Records for processing below:

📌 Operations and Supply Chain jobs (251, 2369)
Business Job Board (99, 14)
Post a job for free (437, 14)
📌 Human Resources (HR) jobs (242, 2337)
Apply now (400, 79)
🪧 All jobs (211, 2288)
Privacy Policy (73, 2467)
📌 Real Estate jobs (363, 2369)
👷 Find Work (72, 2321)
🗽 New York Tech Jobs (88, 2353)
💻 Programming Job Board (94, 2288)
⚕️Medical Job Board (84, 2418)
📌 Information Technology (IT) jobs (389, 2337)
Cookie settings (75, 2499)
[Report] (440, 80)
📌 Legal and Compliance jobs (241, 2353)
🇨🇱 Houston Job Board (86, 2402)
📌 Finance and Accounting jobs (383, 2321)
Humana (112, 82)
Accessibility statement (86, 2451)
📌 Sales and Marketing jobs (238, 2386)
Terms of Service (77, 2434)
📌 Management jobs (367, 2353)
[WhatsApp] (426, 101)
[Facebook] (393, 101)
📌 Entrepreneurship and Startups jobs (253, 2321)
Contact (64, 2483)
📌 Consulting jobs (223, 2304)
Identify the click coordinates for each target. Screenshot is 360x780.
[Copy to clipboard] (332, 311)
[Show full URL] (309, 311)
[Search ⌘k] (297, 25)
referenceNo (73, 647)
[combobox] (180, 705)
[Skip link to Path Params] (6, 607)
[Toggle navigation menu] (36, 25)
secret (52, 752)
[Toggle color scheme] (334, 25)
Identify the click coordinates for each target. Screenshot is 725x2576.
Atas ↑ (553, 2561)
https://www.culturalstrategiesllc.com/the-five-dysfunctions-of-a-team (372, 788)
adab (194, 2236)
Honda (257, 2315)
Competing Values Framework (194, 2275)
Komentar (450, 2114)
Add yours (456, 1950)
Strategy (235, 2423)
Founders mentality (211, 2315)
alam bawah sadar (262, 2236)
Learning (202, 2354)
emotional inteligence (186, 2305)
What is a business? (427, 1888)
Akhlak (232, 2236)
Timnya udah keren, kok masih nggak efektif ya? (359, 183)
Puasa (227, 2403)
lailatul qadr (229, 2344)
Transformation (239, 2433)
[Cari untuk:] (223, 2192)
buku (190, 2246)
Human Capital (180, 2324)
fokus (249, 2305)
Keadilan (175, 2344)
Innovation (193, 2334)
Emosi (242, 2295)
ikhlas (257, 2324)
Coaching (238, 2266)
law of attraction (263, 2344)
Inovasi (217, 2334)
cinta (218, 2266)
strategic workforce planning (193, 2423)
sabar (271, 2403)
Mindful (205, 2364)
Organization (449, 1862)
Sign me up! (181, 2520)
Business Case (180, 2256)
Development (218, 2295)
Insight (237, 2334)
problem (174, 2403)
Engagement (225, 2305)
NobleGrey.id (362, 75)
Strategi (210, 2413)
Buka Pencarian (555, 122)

End of Records for processing.

Restate every entry word for word.

📌 Operations and Supply Chain jobs (251, 2369)
Business Job Board (99, 14)
Post a job for free (437, 14)
📌 Human Resources (HR) jobs (242, 2337)
Apply now (400, 79)
🪧 All jobs (211, 2288)
Privacy Policy (73, 2467)
📌 Real Estate jobs (363, 2369)
👷 Find Work (72, 2321)
🗽 New York Tech Jobs (88, 2353)
💻 Programming Job Board (94, 2288)
⚕️Medical Job Board (84, 2418)
📌 Information Technology (IT) jobs (389, 2337)
Cookie settings (75, 2499)
[Report] (440, 80)
📌 Legal and Compliance jobs (241, 2353)
🇨🇱 Houston Job Board (86, 2402)
📌 Finance and Accounting jobs (383, 2321)
Humana (112, 82)
Accessibility statement (86, 2451)
📌 Sales and Marketing jobs (238, 2386)
Terms of Service (77, 2434)
📌 Management jobs (367, 2353)
[WhatsApp] (426, 101)
[Facebook] (393, 101)
📌 Entrepreneurship and Startups jobs (253, 2321)
Contact (64, 2483)
📌 Consulting jobs (223, 2304)
Identify the click coordinates for each target. Screenshot is 360x780.
[Copy to clipboard] (332, 311)
[Show full URL] (309, 311)
[Search ⌘k] (297, 25)
referenceNo (73, 647)
[combobox] (180, 705)
[Skip link to Path Params] (6, 607)
[Toggle navigation menu] (36, 25)
secret (52, 752)
[Toggle color scheme] (334, 25)
Identify the click coordinates for each target. Screenshot is 725x2576.
Atas ↑ (553, 2561)
https://www.culturalstrategiesllc.com/the-five-dysfunctions-of-a-team (372, 788)
adab (194, 2236)
Honda (257, 2315)
Competing Values Framework (194, 2275)
Komentar (450, 2114)
Add yours (456, 1950)
Strategy (235, 2423)
Founders mentality (211, 2315)
alam bawah sadar (262, 2236)
Learning (202, 2354)
emotional inteligence (186, 2305)
What is a business? (427, 1888)
Akhlak (232, 2236)
Timnya udah keren, kok masih nggak efektif ya? (359, 183)
Puasa (227, 2403)
lailatul qadr (229, 2344)
Transformation (239, 2433)
[Cari untuk:] (223, 2192)
buku (190, 2246)
Human Capital (180, 2324)
fokus (249, 2305)
Keadilan (175, 2344)
Innovation (193, 2334)
Emosi (242, 2295)
ikhlas (257, 2324)
Coaching (238, 2266)
law of attraction (263, 2344)
Inovasi (217, 2334)
cinta (218, 2266)
strategic workforce planning (193, 2423)
sabar (271, 2403)
Mindful (205, 2364)
Organization (449, 1862)
Sign me up! (181, 2520)
Business Case (180, 2256)
Development (218, 2295)
Insight (237, 2334)
problem (174, 2403)
Engagement (225, 2305)
NobleGrey.id (362, 75)
Strategi (210, 2413)
Buka Pencarian (555, 122)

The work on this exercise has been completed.